--- Reading text ---
Segment Open

Crowd counting: VMambaCC integrates high-level and low-level features efficiently, yielding state-of-the-art MAE/MSE and F1 on dense counting datasets (Ma et al., 2024).

Applications extend into remote sensing, video, multi-modal fusion, and more, as surveyed in (Zhang et al., 2024, Liu et al., 2024, Ibrahim et al., 11 Feb 2025, Xu et al., 2024).

5. Extensions, Innovations, and Derivative Architectures

VMamba provides a versatile basis for both foundational and hybrid designs:

Multi-scale and multi-head scanning: MSVMamba and MHS-VM (Multi-Head Scan) introduce hierarchical scanning across full and downsampled resolutions, as well as parallel scanning in distinct subspaces. These approaches reduce redundancy in multi-directional scanning, preserving global context while controlling computational cost (Shi et al., 2024, Ji, 2024).
Local-global hybridization: LoG-VMamba complements global SSM context with explicit local token grouping and lightweight global token extraction, achieving SOTA results in both 2D/3D medical segmentation and substantially reducing FLOPs relative to classical VMamba (Dang et al., 2024).
Post-training quantization: PTQ4VM addresses quantization bottlenecks for hardware deployment, introducing per-token static quantization and joint step size optimization, enabling <0.5% top-1 loss at INT8 and up to 1.83 $\times$ GPU speedup (Cho et al., 2024).
Multi-modal and task-specific adaptation: VMamba derivatives (VideoMamba, Panel-Mamba, Weak-Mamba-UNet, etc.) successfully extend the SSM paradigm to spatiotemporal, multimodal, and semi-supervised regimes.

A concise taxonomy is presented below:

VMamba Variant	Key Innovation	Target Tasks
SS2D/VMamba	4-way 2D selective scans, hierarchical backbone	Classification, detection, segm.
MSVMamba	Multi-scale scanning, ConvFFN	High-res, efficient dense tasks
LoG-VMamba	Local & global token extraction, single scan	2D/3D medical segmentation
MHS-VM	Multi-head, parallel scans, scan route attention	Small-data, efficiency-critical
PTQ4VM	Post-training quantization epistemics	Hardware adaptation
Weak-Mamba-UNet	Multi-view semi-supervised pseudo-labeling	Weakly-sup. medical segmentation

6. Limitations, Open Challenges, and Future Directions

While VMamba consistently demonstrates strong accuracy–efficiency trade-offs, several conceptual and practical challenges remain:

Scan design: The optimal traversal order, composition of scan axes, positional encoding, and redundancy control in multi-directional scanning remain open (Xu et al., 2024).

Segment Closed

Collected data:
Segment Open

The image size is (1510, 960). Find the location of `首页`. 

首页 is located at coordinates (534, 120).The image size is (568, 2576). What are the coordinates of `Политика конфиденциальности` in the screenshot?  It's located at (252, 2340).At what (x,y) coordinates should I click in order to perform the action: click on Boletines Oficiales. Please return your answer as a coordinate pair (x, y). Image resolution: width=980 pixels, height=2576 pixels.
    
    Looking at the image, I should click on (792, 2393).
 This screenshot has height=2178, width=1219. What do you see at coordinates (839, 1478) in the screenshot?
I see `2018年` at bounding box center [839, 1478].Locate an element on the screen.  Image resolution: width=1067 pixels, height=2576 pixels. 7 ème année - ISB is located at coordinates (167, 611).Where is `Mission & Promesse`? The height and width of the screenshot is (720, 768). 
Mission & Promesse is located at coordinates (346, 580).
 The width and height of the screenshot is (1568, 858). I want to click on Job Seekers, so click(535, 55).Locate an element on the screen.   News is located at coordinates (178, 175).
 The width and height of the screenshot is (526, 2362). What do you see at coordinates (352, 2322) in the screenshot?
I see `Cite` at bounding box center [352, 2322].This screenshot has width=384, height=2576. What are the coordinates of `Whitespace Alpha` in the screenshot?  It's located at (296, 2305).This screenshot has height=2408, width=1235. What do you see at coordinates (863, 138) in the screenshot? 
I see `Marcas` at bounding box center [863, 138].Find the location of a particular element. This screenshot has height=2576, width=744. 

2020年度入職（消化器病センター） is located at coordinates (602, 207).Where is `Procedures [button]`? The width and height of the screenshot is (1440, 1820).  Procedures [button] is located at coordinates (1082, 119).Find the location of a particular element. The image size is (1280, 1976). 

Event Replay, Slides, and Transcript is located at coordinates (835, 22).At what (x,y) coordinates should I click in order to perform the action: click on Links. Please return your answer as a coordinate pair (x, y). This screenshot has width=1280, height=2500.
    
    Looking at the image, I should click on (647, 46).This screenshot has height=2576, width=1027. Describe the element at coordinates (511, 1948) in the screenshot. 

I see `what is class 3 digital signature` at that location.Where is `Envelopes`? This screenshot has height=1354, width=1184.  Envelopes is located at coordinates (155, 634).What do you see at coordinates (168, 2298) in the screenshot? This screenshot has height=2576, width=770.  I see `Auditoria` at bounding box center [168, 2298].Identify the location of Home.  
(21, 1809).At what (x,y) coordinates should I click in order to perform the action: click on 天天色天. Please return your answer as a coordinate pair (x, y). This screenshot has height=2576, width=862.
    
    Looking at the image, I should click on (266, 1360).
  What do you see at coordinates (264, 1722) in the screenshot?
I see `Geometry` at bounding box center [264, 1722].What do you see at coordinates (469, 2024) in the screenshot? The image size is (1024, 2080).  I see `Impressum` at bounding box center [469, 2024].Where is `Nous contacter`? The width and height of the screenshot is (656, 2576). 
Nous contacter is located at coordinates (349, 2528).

Segment Closed

--- Work request ---
Copy the VMamba overview from "Multi-scale and multi-head" to "(Dang et al., 2024).", swapping "lightweight" for "efficient".

--- Task result ---
Multi-scale and multi-head scanning: MSVMamba and MHS-VM (Multi-Head Scan) introduce hierarchical scanning across full and downsampled resolutions, as well as parallel scanning in distinct subspaces. These approaches reduce redundancy in multi-directional scanning, preserving global context while controlling computational cost (Shi et al., 2024, Ji, 2024).
Local-global hybridization: LoG-VMamba complements global SSM context with explicit local token grouping and efficient global token extraction, achieving SOTA results in both 2D/3D medical segmentation and substantially reducing FLOPs relative to classical VMamba (Dang et al., 2024).